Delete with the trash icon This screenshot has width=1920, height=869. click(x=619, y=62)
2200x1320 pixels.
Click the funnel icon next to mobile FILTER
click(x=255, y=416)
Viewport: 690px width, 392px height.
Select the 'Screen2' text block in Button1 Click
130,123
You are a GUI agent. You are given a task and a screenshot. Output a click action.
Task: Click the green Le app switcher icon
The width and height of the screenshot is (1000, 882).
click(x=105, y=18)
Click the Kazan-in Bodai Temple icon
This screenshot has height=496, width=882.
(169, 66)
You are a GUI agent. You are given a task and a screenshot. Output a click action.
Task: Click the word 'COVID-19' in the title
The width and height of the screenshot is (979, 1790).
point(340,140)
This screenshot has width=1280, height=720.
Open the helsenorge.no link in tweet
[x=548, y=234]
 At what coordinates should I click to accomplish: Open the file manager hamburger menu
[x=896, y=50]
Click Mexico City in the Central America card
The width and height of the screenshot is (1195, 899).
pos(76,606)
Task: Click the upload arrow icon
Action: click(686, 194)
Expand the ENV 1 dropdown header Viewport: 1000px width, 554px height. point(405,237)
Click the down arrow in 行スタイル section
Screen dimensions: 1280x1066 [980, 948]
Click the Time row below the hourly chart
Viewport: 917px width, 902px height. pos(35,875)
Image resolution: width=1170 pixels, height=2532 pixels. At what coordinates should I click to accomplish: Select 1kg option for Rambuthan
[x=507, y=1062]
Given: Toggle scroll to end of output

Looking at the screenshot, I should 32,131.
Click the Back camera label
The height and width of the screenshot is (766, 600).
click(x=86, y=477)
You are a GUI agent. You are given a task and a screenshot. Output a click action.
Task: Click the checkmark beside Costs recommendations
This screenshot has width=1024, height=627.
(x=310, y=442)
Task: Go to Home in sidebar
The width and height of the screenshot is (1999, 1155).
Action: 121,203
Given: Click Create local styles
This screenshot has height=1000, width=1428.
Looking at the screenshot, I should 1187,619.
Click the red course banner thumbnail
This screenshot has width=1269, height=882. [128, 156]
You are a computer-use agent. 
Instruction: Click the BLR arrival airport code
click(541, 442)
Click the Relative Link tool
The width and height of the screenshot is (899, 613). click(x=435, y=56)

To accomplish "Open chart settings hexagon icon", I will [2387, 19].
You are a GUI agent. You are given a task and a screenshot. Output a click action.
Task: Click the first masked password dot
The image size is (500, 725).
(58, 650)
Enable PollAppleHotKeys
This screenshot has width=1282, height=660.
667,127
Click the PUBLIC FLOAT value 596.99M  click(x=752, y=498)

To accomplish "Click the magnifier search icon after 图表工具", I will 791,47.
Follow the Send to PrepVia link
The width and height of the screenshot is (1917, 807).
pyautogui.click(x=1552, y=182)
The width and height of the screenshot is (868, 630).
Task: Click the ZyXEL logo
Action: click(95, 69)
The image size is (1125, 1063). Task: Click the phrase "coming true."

----------------------------------------

Recast the records from the line containing "Enable PollAppleHotKeys" through the line containing "I will 791,47." as a two-column CSV with the headers input and output, one row per record, holding its text and its answer. Put each value in a single quoted field and replace any line breaks with spaces.

input,output
"Enable PollAppleHotKeys This screenshot has width=1282, height=660.","667,127"
"Click the PUBLIC FLOAT value 596.99M","click(x=752, y=498)"
"To accomplish ""Click the magnifier search icon after 图表工具"",","I will 791,47."